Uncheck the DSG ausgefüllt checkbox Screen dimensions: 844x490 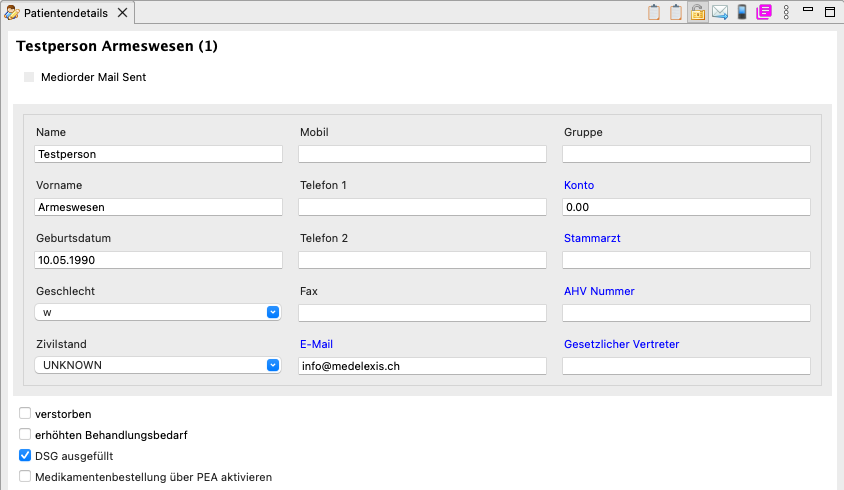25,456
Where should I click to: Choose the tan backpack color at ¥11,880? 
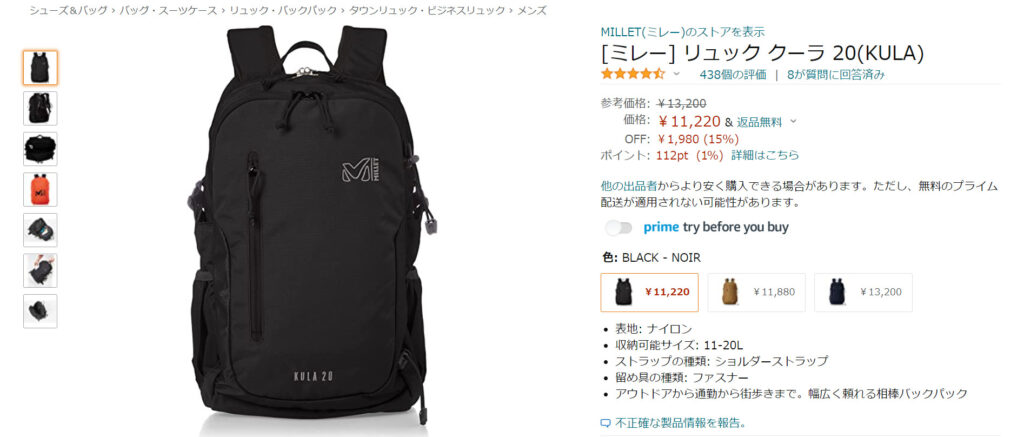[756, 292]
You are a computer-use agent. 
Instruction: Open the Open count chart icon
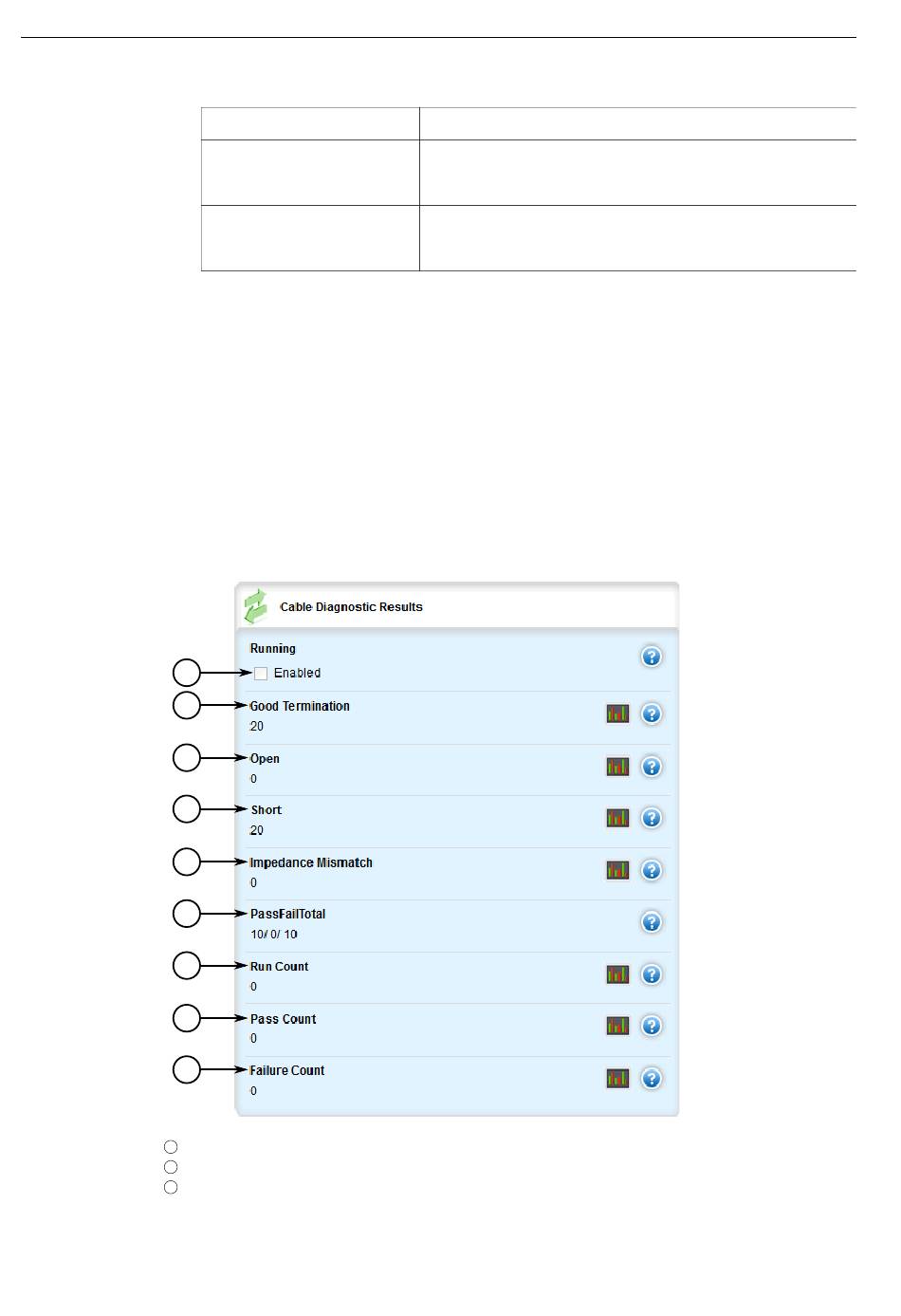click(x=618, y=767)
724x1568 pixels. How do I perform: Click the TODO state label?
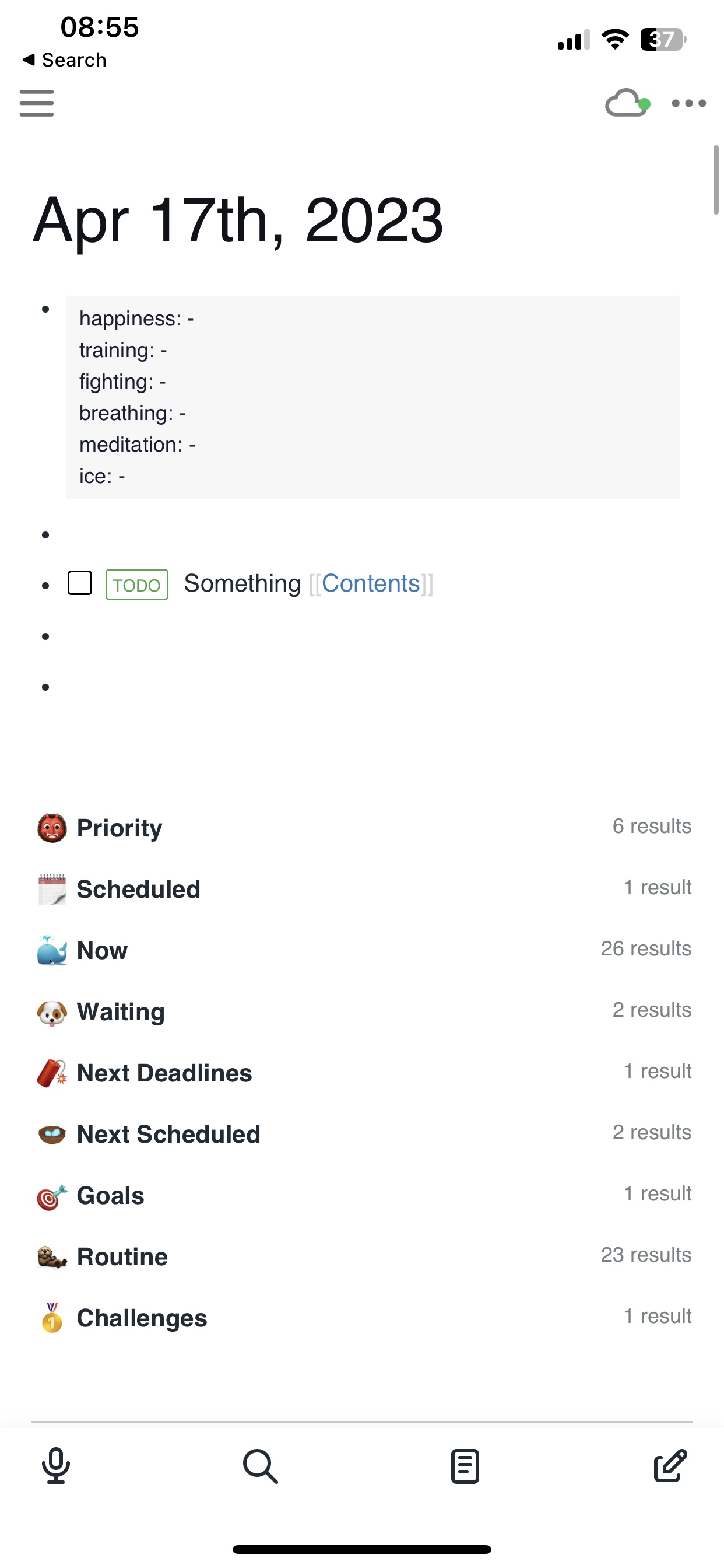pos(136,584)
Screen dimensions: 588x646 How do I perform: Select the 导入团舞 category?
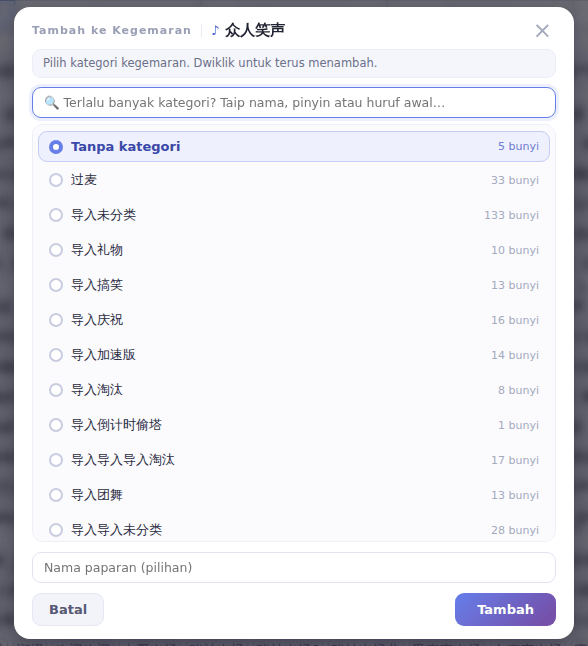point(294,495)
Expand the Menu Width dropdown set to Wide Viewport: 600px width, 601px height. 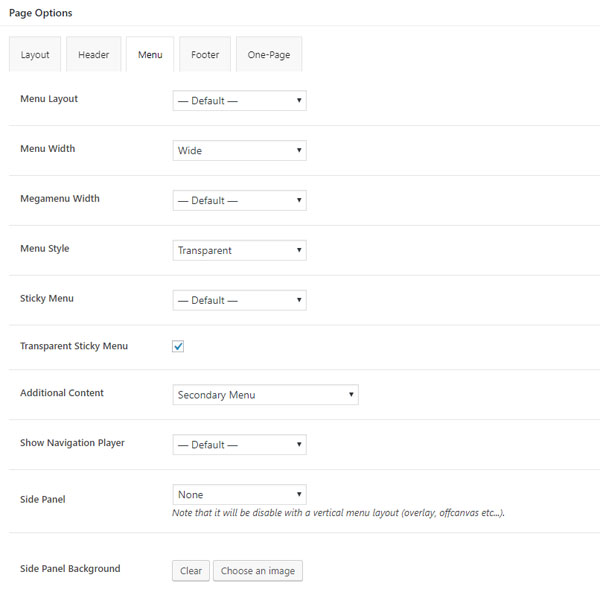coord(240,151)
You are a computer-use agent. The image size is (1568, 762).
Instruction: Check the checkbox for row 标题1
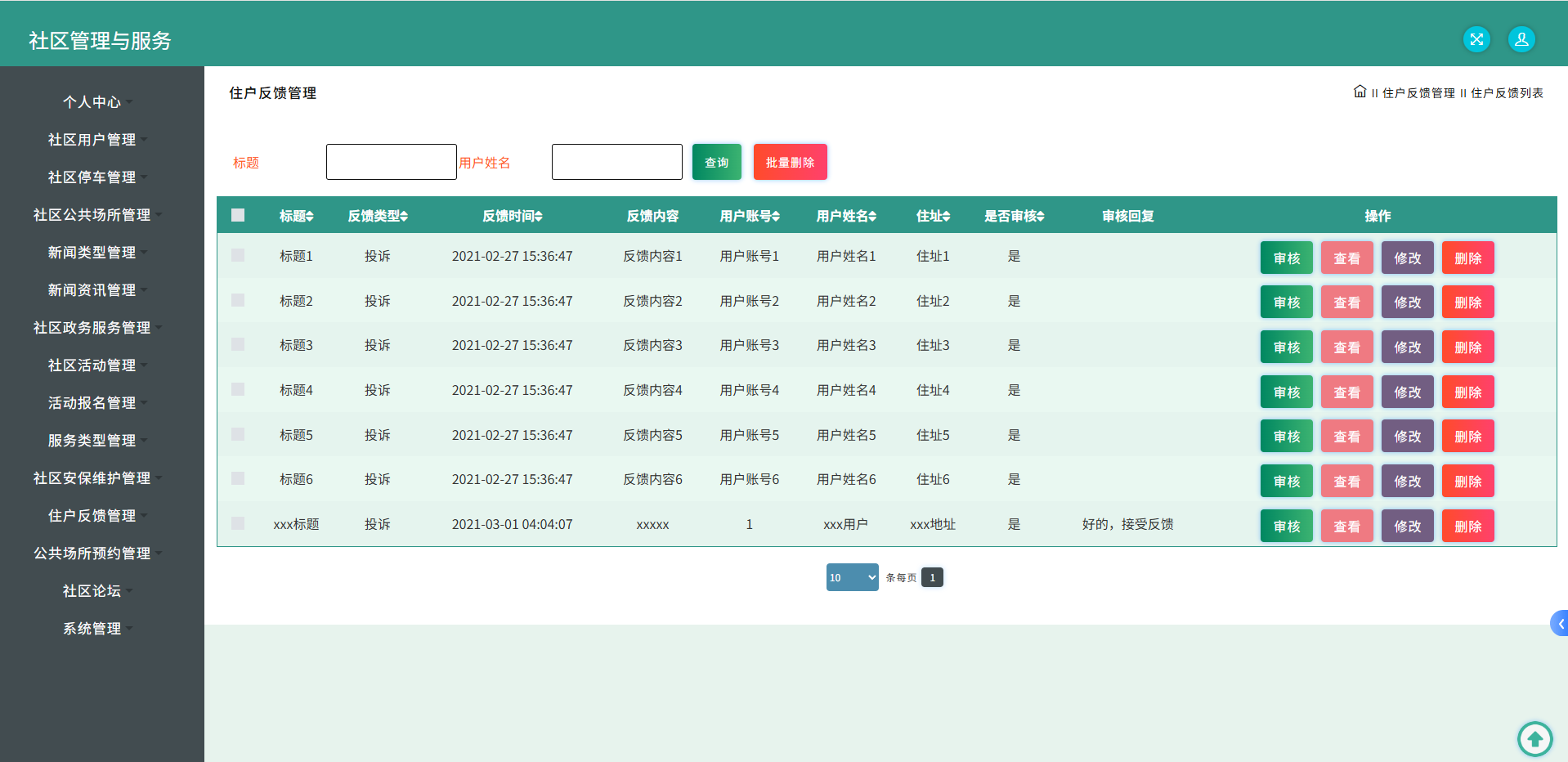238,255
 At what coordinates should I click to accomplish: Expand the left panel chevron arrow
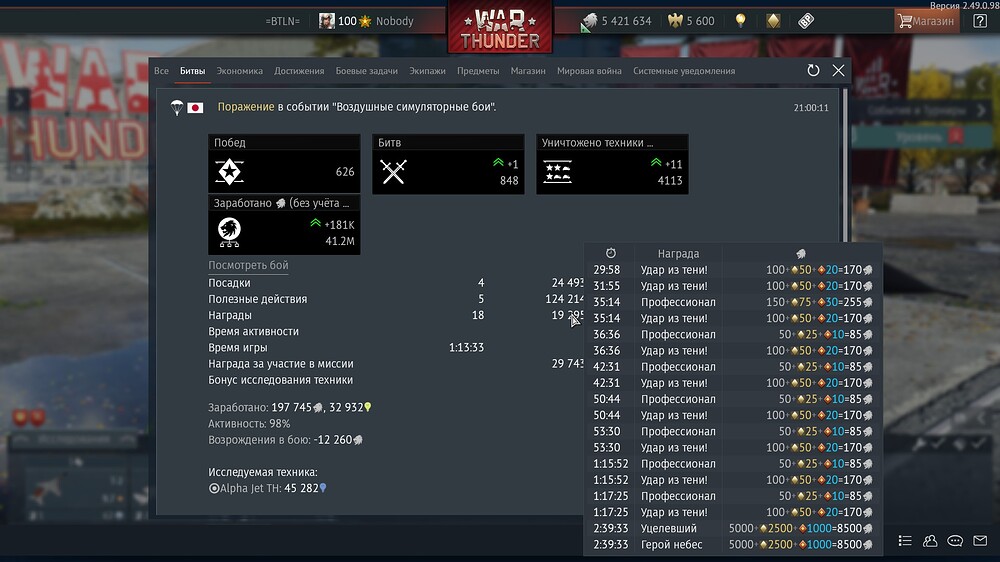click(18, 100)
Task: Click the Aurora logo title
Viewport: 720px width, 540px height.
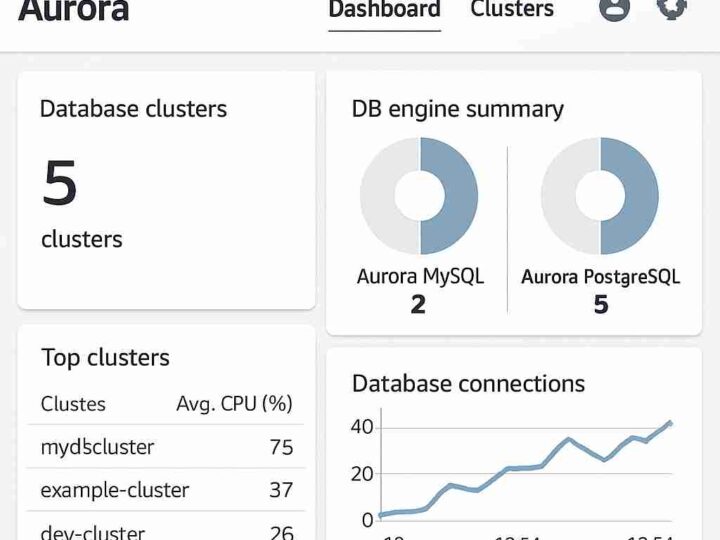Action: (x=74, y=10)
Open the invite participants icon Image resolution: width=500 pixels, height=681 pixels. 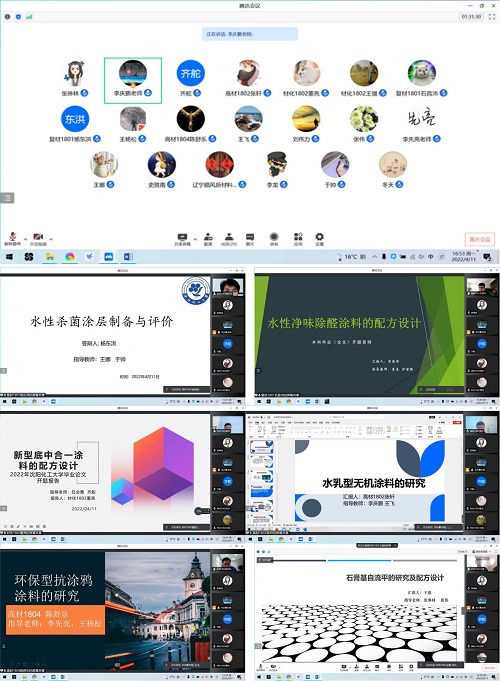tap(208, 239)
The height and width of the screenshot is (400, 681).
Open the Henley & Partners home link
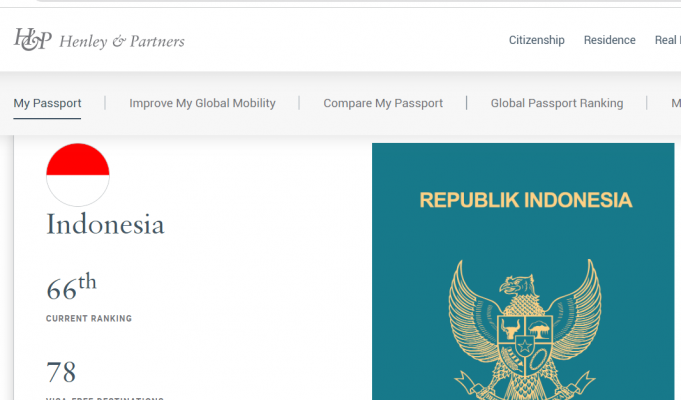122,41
▬▬▬
Action item
Scan the material for the word "computer". Return every line where it is found.

Solution
You are a computer-use agent. 
You are a computer-use agent. The image size is (1568, 762).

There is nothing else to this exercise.